◆ Work to be completed ◆
Please substitute "screen assistant" for "computer-use agent" everywhere in the data below and leave everything else unchanged.

Entries from a dataset:
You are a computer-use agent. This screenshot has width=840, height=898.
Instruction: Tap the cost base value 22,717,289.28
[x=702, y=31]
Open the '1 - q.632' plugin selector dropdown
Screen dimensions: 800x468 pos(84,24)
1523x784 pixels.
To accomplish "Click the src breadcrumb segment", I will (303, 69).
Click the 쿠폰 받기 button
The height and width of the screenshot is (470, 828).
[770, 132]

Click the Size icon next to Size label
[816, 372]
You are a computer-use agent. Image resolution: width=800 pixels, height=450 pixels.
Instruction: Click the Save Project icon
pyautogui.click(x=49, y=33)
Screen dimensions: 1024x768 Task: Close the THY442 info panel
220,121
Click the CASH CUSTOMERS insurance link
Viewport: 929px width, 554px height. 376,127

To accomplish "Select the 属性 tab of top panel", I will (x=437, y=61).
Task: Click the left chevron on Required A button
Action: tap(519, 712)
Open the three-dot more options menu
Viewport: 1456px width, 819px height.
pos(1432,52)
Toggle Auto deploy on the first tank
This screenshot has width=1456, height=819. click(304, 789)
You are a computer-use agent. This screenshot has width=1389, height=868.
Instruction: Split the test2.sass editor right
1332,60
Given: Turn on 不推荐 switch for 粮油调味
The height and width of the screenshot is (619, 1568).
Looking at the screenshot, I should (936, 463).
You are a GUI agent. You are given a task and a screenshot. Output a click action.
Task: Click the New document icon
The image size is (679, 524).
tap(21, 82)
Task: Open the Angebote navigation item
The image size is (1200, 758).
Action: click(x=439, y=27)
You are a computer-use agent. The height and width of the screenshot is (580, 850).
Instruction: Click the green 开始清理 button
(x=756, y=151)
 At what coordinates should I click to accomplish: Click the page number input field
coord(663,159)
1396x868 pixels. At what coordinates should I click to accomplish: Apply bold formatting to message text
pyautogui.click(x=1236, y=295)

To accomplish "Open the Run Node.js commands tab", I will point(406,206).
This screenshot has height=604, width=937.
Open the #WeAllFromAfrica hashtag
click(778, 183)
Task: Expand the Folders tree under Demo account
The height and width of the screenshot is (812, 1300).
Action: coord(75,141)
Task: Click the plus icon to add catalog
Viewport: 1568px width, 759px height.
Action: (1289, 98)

◆ Task answer ◆
You are a screen assistant. This screenshot has width=840, height=898.
Instruction: Tap the cost base value 22,717,289.28
[x=702, y=31]
Open the '1 - q.632' plugin selector dropdown
Screen dimensions: 800x468 pos(84,24)
1523x784 pixels.
To accomplish "Click the src breadcrumb segment", I will (303, 69).
Click the 쿠폰 받기 button
The height and width of the screenshot is (470, 828).
[770, 132]

Click the Size icon next to Size label
[816, 372]
You are a screen assistant. Image resolution: width=800 pixels, height=450 pixels.
Instruction: Click the Save Project icon
pyautogui.click(x=49, y=33)
Screen dimensions: 1024x768 Task: Close the THY442 info panel
220,121
Click the CASH CUSTOMERS insurance link
Viewport: 929px width, 554px height. 376,127

To accomplish "Select the 属性 tab of top panel", I will (x=437, y=61).
Task: Click the left chevron on Required A button
Action: tap(519, 712)
Open the three-dot more options menu
Viewport: 1456px width, 819px height.
pos(1432,52)
Toggle Auto deploy on the first tank
This screenshot has width=1456, height=819. click(304, 789)
You are a screen assistant. This screenshot has width=1389, height=868.
Instruction: Split the test2.sass editor right
1332,60
Given: Turn on 不推荐 switch for 粮油调味
The height and width of the screenshot is (619, 1568).
Looking at the screenshot, I should (936, 463).
You are a GUI agent. You are given a task and a screenshot. Output a click action.
Task: Click the New document icon
The image size is (679, 524).
tap(21, 82)
Task: Open the Angebote navigation item
The image size is (1200, 758).
Action: click(x=439, y=27)
You are a screen assistant. The height and width of the screenshot is (580, 850).
Instruction: Click the green 开始清理 button
(x=756, y=151)
 At what coordinates should I click to accomplish: Click the page number input field
coord(663,159)
1396x868 pixels. At what coordinates should I click to accomplish: Apply bold formatting to message text
pyautogui.click(x=1236, y=295)

To accomplish "Open the Run Node.js commands tab", I will point(406,206).
This screenshot has height=604, width=937.
Open the #WeAllFromAfrica hashtag
click(778, 183)
Task: Expand the Folders tree under Demo account
The height and width of the screenshot is (812, 1300).
Action: coord(75,141)
Task: Click the plus icon to add catalog
Viewport: 1568px width, 759px height.
Action: (1289, 98)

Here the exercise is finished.